→ **What needs to be done**: Below are the records; pull every line that includes "computer".

[Saved data entries]
'''
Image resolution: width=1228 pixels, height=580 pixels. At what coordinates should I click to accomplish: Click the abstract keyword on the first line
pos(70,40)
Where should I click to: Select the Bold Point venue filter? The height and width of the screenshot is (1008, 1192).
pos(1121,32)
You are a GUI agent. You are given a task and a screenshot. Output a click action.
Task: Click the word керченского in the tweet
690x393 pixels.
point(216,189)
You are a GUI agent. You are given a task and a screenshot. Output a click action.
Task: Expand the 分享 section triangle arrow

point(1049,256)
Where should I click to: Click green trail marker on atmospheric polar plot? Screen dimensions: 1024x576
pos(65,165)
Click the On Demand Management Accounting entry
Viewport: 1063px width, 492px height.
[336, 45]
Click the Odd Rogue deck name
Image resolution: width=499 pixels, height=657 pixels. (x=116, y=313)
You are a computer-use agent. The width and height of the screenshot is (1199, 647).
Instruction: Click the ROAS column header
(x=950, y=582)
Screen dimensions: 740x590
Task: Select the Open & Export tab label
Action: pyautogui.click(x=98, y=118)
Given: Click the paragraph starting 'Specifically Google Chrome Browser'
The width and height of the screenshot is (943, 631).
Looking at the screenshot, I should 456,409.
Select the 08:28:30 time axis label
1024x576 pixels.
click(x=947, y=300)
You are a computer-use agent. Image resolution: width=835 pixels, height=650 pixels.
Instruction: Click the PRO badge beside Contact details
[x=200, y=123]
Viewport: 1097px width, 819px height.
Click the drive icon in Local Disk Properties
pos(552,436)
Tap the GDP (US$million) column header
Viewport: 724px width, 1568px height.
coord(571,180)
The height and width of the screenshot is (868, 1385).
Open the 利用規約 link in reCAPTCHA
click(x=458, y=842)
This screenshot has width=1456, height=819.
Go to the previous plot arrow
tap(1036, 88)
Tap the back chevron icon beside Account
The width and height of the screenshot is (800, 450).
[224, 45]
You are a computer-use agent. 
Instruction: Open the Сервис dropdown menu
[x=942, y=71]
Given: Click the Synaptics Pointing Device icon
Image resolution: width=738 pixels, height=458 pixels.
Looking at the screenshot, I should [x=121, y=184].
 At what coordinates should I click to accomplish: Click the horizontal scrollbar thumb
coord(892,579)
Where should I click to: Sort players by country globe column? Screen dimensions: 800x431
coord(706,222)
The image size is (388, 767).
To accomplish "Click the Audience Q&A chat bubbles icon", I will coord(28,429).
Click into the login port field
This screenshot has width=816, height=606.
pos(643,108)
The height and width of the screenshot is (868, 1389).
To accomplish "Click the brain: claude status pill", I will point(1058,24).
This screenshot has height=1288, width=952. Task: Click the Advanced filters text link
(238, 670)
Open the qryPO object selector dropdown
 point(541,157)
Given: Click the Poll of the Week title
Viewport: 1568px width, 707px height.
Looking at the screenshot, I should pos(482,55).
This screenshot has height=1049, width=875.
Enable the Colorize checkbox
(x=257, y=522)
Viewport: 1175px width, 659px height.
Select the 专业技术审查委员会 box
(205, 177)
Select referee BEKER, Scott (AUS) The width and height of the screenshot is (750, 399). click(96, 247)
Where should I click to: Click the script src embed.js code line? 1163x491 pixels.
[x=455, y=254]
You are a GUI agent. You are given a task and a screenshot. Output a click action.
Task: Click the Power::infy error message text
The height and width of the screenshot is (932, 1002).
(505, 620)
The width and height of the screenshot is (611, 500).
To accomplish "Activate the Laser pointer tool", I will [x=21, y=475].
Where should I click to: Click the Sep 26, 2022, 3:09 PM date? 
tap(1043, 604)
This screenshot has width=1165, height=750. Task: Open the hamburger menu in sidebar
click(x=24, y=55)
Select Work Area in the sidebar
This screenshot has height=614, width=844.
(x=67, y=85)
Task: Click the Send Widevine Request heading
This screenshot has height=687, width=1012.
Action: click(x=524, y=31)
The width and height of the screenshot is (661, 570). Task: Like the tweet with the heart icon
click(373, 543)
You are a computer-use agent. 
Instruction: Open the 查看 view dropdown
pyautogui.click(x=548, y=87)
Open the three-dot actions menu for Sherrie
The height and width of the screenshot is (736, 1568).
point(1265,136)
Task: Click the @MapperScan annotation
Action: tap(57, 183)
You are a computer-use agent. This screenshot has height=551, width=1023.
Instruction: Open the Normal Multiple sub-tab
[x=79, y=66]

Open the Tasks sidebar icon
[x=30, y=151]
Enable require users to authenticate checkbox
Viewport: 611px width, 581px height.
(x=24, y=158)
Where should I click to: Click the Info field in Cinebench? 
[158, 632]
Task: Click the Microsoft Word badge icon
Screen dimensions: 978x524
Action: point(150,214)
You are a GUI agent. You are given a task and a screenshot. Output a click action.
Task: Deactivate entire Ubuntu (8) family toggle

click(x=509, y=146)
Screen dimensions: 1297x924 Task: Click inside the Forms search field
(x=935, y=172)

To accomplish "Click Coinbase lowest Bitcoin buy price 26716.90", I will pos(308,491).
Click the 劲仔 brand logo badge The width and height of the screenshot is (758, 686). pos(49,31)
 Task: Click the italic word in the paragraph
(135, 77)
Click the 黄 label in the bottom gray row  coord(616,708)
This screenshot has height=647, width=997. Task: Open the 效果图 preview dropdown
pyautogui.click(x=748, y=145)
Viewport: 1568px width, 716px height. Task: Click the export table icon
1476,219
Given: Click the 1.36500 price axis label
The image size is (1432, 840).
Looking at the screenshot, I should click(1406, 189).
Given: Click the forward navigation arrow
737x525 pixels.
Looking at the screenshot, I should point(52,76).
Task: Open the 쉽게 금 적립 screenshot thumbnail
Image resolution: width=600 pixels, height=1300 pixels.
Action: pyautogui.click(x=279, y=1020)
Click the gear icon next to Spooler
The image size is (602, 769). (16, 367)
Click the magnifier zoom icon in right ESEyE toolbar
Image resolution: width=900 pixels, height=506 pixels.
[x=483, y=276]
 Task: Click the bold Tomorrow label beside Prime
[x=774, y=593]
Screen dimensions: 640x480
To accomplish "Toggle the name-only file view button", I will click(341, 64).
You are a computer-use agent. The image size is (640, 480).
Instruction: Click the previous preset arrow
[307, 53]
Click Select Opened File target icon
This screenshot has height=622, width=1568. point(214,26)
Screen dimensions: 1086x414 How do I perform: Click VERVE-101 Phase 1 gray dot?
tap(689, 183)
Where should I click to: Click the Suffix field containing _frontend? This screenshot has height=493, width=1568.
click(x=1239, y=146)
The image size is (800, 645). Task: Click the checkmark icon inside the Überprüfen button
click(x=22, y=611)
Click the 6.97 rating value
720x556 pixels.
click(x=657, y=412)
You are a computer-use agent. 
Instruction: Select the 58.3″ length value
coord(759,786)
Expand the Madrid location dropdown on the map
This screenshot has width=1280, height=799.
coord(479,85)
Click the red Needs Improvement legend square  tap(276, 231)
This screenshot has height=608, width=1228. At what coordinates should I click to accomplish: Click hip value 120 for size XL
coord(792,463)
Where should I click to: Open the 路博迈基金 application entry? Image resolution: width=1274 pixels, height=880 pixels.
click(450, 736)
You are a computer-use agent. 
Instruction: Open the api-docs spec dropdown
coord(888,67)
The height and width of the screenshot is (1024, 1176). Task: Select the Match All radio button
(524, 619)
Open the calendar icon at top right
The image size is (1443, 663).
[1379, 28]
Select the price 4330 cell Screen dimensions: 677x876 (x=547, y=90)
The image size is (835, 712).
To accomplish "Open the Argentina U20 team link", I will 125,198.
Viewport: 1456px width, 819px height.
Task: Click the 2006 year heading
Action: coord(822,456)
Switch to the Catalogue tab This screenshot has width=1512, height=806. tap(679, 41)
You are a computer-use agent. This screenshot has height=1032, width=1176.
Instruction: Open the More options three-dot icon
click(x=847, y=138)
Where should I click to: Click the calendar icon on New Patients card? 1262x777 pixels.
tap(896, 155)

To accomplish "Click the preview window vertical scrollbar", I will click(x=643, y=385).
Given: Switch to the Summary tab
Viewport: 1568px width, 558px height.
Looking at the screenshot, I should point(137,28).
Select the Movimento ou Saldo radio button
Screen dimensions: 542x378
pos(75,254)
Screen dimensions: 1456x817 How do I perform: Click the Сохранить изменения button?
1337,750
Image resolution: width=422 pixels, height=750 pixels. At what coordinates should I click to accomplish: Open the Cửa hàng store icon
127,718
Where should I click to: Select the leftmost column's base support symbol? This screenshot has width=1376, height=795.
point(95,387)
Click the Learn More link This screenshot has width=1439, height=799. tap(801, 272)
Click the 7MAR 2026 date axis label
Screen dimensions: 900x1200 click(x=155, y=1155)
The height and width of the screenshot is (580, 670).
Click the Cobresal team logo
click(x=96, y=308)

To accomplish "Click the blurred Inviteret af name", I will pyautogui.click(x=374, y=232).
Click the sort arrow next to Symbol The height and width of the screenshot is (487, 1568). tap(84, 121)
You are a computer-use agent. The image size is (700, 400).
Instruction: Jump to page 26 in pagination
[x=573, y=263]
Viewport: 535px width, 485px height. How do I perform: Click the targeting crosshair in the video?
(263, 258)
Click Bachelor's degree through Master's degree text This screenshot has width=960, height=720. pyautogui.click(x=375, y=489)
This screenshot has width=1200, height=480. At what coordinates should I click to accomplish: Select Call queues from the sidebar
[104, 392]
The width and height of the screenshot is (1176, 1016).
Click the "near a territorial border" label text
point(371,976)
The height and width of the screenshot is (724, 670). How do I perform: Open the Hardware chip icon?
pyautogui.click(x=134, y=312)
'''
→ **Written answer**:
You are a computer-use agent. The width and height of the screenshot is (1199, 647).
You are a computer-use agent. Image resolution: width=835 pixels, height=650 pixels.
You are a computer-use agent. 
You are a computer-use agent. 
You are a computer-use agent. This screenshot has height=551, width=1023.
You are a computer-use agent. The image size is (640, 480).
You are a computer-use agent. 
You are a computer-use agent. 
You are a computer-use agent. This screenshot has height=1032, width=1176.
You are a computer-use agent. The image size is (700, 400).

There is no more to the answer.